## Your goal
Repeat every line that appears below, with nothing altered.

## Data for the task
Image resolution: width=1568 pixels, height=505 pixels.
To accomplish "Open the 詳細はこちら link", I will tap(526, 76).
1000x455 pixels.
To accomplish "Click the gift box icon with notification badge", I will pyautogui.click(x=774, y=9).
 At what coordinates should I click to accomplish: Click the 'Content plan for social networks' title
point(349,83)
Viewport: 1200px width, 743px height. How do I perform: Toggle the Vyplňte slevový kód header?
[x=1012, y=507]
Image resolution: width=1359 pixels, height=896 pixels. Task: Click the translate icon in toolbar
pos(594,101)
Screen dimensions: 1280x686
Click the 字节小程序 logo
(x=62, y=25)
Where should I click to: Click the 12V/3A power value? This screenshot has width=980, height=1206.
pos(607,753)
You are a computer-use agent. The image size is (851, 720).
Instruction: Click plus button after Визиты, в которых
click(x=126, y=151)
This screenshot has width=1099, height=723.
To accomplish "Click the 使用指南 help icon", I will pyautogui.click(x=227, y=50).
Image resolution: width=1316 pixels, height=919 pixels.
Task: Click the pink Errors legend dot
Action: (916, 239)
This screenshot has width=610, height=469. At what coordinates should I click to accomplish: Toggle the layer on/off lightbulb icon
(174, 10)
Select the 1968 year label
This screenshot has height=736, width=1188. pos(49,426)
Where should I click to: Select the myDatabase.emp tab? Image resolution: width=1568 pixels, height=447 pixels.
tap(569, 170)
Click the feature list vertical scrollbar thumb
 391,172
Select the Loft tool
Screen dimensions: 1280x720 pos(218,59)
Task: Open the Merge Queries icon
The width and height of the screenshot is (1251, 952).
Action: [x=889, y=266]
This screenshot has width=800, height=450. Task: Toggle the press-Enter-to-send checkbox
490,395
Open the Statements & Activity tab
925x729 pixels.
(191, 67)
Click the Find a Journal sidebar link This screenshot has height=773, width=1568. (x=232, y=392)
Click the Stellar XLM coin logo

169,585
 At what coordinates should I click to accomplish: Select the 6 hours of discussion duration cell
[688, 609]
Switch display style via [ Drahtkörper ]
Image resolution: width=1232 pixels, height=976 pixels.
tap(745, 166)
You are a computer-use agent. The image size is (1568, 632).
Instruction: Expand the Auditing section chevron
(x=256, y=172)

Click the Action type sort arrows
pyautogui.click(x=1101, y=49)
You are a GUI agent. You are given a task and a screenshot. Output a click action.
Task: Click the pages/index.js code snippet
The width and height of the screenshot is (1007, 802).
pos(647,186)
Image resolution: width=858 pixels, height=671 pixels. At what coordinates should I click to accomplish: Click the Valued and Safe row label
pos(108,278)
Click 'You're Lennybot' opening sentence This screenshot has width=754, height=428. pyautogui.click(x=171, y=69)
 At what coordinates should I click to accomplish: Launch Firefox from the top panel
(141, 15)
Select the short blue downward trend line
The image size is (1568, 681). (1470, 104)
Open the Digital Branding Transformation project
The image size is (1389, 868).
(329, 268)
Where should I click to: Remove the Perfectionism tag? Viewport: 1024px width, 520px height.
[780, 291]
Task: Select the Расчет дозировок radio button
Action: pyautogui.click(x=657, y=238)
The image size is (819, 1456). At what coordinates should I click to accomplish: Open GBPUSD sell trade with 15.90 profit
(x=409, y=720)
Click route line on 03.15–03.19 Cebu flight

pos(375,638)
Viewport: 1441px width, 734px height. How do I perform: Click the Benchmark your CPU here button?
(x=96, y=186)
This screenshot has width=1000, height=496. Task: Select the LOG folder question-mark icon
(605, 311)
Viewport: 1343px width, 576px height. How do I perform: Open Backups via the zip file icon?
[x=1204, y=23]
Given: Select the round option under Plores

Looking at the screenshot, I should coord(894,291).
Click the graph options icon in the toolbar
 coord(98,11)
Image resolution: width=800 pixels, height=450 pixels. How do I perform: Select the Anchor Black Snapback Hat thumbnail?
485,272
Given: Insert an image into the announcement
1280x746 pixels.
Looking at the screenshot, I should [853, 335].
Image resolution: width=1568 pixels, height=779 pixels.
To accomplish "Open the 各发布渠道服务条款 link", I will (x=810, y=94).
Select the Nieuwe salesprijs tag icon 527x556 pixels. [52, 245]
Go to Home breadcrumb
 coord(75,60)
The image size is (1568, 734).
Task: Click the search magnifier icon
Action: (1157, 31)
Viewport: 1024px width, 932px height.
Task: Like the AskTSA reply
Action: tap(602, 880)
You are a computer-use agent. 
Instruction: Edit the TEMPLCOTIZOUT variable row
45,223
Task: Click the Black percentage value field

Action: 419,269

## Written response
Image resolution: width=1568 pixels, height=505 pixels.
To accomplish "Open the 詳細はこちら link", I will tap(526, 76).
1000x455 pixels.
To accomplish "Click the gift box icon with notification badge", I will pyautogui.click(x=774, y=9).
 At what coordinates should I click to accomplish: Click the 'Content plan for social networks' title
point(349,83)
Viewport: 1200px width, 743px height. How do I perform: Toggle the Vyplňte slevový kód header?
[x=1012, y=507]
Image resolution: width=1359 pixels, height=896 pixels. Task: Click the translate icon in toolbar
pos(594,101)
Screen dimensions: 1280x686
Click the 字节小程序 logo
(x=62, y=25)
Where should I click to: Click the 12V/3A power value? This screenshot has width=980, height=1206.
pos(607,753)
You are a computer-use agent. The image size is (851, 720).
Instruction: Click plus button after Визиты, в которых
click(x=126, y=151)
This screenshot has width=1099, height=723.
To accomplish "Click the 使用指南 help icon", I will pyautogui.click(x=227, y=50).
Image resolution: width=1316 pixels, height=919 pixels.
Task: Click the pink Errors legend dot
Action: (916, 239)
This screenshot has width=610, height=469. At what coordinates should I click to accomplish: Toggle the layer on/off lightbulb icon
(174, 10)
Select the 1968 year label
This screenshot has height=736, width=1188. pos(49,426)
Where should I click to: Select the myDatabase.emp tab? Image resolution: width=1568 pixels, height=447 pixels.
tap(569, 170)
Click the feature list vertical scrollbar thumb
 391,172
Select the Loft tool
Screen dimensions: 1280x720 pos(218,59)
Task: Open the Merge Queries icon
The width and height of the screenshot is (1251, 952).
Action: [x=889, y=266]
This screenshot has width=800, height=450. Task: Toggle the press-Enter-to-send checkbox
490,395
Open the Statements & Activity tab
925x729 pixels.
(191, 67)
Click the Find a Journal sidebar link This screenshot has height=773, width=1568. (x=232, y=392)
Click the Stellar XLM coin logo

169,585
 At what coordinates should I click to accomplish: Select the 6 hours of discussion duration cell
[688, 609]
Switch display style via [ Drahtkörper ]
Image resolution: width=1232 pixels, height=976 pixels.
tap(745, 166)
You are a computer-use agent. The image size is (1568, 632).
Instruction: Expand the Auditing section chevron
(x=256, y=172)

Click the Action type sort arrows
pyautogui.click(x=1101, y=49)
You are a GUI agent. You are given a task and a screenshot. Output a click action.
Task: Click the pages/index.js code snippet
The width and height of the screenshot is (1007, 802).
pos(647,186)
Image resolution: width=858 pixels, height=671 pixels. At what coordinates should I click to accomplish: Click the Valued and Safe row label
pos(108,278)
Click 'You're Lennybot' opening sentence This screenshot has width=754, height=428. pyautogui.click(x=171, y=69)
 At what coordinates should I click to accomplish: Launch Firefox from the top panel
(141, 15)
Select the short blue downward trend line
The image size is (1568, 681). (1470, 104)
Open the Digital Branding Transformation project
The image size is (1389, 868).
(329, 268)
Where should I click to: Remove the Perfectionism tag? Viewport: 1024px width, 520px height.
[780, 291]
Task: Select the Расчет дозировок radio button
Action: pyautogui.click(x=657, y=238)
The image size is (819, 1456). At what coordinates should I click to accomplish: Open GBPUSD sell trade with 15.90 profit
(x=409, y=720)
Click route line on 03.15–03.19 Cebu flight

pos(375,638)
Viewport: 1441px width, 734px height. How do I perform: Click the Benchmark your CPU here button?
(x=96, y=186)
This screenshot has width=1000, height=496. Task: Select the LOG folder question-mark icon
(605, 311)
Viewport: 1343px width, 576px height. How do I perform: Open Backups via the zip file icon?
[x=1204, y=23]
Given: Select the round option under Plores

Looking at the screenshot, I should coord(894,291).
Click the graph options icon in the toolbar
 coord(98,11)
Image resolution: width=800 pixels, height=450 pixels. How do I perform: Select the Anchor Black Snapback Hat thumbnail?
485,272
Given: Insert an image into the announcement
1280x746 pixels.
Looking at the screenshot, I should [853, 335].
Image resolution: width=1568 pixels, height=779 pixels.
To accomplish "Open the 各发布渠道服务条款 link", I will (x=810, y=94).
Select the Nieuwe salesprijs tag icon 527x556 pixels. [52, 245]
Go to Home breadcrumb
 coord(75,60)
The image size is (1568, 734).
Task: Click the search magnifier icon
Action: (1157, 31)
Viewport: 1024px width, 932px height.
Task: Like the AskTSA reply
Action: tap(602, 880)
You are a computer-use agent. 
Instruction: Edit the TEMPLCOTIZOUT variable row
45,223
Task: Click the Black percentage value field

Action: 419,269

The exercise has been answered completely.